And so it goes. The writing is now officially on the wall. For all the talk about a last-minute reprieve from NBC, it's since been revealed that there were no lengthy talks or offers. NBC never gave much consideration to the notion of saving "24" from cancellation. And frankly, it's probably time for the series to go.
It's not that Jack Bauer has lost his place as a pop culture icon, or that the concept has worn out its welcome. It's simply the fact that the writers have been unable to find enough variations on a theme to justify the expense of a series with an ever-increasing cost. The writers' strike of 2008 forced the writers out of their comfort zone, and the seventh season was all the stronger for it. But it's clear that the writers returned to comfortable tropes and bad habits this season.
Moving to NBC was not going to change that, but moving to a film franchise mode could. For one thing, the current writers aren't the ones taking the first stab at a screenplay. This should bring new ideas and approaches to the table. Condensing a 24-hour story into roughly 2 hours provides an opportunity to cut out the dead weight and ridiculous subplots. In fact, if nothing else, "24: Redemption" wasn't a bad start in terms of considering how to put together a "24" feature film. (The main issues with the film, such as the blatant product placement and Howard Gordon's decision to mine real-world tragedy for cloying sentimental value in his script, could easily be remedied.)
The main challenge to any "24" film will be context. While originally meant to be a more varied concept, "24" quickly became the examination of Jack Bauer's epic journey of self-realization. At this point in the series, Jack has come back from the systematic loss of everything that he held dear, with much of that loss self-inflicted. Jack is on the cusp of finding balance. If the writers can bring this season to a close with Jack at relative peace, bringing the journey to a fitting close, then the film franchise can proceed without the need for too much reference to the past.
Of course, that implies that the writers are capable of digging themselves out of the narrative hole they have dug. "24" is now trying to reframe itself as an epic coming to a rousing finish, but they are stuck with the scenario they envisioned when the season began. There will no doubt be some revisions to the final scripts, but the bulk of the season is still going to play out as originally planned.
In terms of this episode, this does not bring much in the way of hope. Dana's plot continues to be the weakest link. Now that she has been revealed as a mole within CTU, her personality has changed dramatically. While some might fault the actress, it's clear within the context of each and every scene that she is following the expectations of the script.

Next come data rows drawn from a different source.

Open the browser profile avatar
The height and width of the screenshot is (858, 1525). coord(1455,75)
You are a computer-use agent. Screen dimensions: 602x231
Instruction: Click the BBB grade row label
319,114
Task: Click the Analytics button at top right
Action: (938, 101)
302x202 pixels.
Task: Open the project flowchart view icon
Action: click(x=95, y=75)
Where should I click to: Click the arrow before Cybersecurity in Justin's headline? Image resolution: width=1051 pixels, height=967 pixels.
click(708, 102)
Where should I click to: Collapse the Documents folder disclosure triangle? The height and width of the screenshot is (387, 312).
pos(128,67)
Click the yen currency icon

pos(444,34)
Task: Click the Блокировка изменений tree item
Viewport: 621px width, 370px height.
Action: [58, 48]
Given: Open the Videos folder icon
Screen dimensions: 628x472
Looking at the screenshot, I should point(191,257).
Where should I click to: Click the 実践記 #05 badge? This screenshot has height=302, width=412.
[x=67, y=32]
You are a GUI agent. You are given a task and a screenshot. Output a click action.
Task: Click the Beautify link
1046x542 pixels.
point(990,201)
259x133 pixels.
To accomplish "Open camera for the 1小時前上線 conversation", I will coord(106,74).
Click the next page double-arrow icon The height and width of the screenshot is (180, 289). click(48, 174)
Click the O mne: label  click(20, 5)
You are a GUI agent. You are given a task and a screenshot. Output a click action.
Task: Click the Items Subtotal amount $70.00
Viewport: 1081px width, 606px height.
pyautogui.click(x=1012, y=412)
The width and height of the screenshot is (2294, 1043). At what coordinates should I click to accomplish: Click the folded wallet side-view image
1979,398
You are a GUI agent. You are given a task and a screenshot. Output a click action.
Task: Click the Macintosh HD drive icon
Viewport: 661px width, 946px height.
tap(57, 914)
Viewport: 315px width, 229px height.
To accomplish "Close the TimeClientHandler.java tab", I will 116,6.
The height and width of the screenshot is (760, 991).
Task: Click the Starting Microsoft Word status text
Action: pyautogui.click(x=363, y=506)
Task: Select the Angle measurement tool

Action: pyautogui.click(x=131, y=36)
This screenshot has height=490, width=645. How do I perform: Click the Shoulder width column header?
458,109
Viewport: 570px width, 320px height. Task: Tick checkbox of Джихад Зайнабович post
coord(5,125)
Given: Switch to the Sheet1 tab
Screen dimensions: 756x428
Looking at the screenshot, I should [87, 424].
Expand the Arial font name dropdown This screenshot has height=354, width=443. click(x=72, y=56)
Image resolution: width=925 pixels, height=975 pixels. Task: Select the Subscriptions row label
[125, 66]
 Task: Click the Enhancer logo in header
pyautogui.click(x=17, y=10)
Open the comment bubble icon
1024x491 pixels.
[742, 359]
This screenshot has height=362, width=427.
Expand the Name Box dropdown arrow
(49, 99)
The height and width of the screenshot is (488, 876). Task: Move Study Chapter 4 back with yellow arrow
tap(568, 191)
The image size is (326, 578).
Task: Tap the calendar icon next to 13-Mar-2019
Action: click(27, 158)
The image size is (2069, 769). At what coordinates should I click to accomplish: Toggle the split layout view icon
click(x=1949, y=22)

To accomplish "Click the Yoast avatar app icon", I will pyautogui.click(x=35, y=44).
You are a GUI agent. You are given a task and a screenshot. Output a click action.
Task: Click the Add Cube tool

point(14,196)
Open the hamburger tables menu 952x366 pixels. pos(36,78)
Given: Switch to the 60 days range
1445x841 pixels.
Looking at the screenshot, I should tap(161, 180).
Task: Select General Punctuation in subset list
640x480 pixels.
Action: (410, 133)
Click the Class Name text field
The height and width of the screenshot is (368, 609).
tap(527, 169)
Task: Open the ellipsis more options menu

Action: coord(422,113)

And once again, it begs the question: if she is working for someone with enough clout to give her a new identity and the necessary credentials, how could Kevin have possibly found her so easily? And why wouldn't she simply contact her terrorist benefactors to eliminate Kevin in the first place?
Speaking of which, based on the dialogue between Dana and the terrorists, it seems rather obvious that there is someone else behind the scenes. Otherwise, why would Danas chide the terrorists about the extent of her support? If the terrorists can push Tarin into becoming a suicide bomber, then they would have similar authority to order Dana to break cover, if she was working for them. There's someone else in the mix.
The question is whether or not the real "Big Bad" is going to be revealed as someone from Jack's past or a previous season. If the writers are sticking with their established philosophical theme for the season, that of "learning from sins of the past", then the "Big Bad" should be someone familiar. Unfortunately, there aren't many good choices.
This episode finally brought the Taylor administration back into the story, including a ham-fisted patriotic speech by Taylor herself. But it quickly became an exercise in frustration. Granted, characters always tend to underestimate Jack Bauer, but wouldn't someone like General Brucker know better? As soon as he scoffed at the idea that a wetworks team could easily handle someone like Jack, the result was inevitable.
Of course it was going to come down to Jack, Renee, and the Hassan family. (Never mind that Renee's presence was accepted by the Secret Service agents with remarkable ease.) And of course, the hit squad that managed to take down a slew of agents trained to protect the president at all costs was going to be taken down by Jack Bauer. "24" often plays fast and loose with Jack's heroics, but this was a bit much.
A great many diehard (and apparently very forgiving) fans will point out that many of the criticisms of this episode are common elements of "24", and that it may be unfair to point them out specifically now. While this may be true to some extent, there is such a thing as momentum. When a show is going strong, flaws are more easily dismissed or forgiven. When a show is faltering, the flaws are glaring. The problem with this season of "24" has been the lack of anything substantial to draw attention from the missteps.
Overall, this episode continued along the same lines as so much of the season, with a great deal of poor characterization and predictability. There is some indication that things are about to get more complicated, as the season shifts towards the resolution phase, but with the impending end of the series now a factor, that may not be a good thing.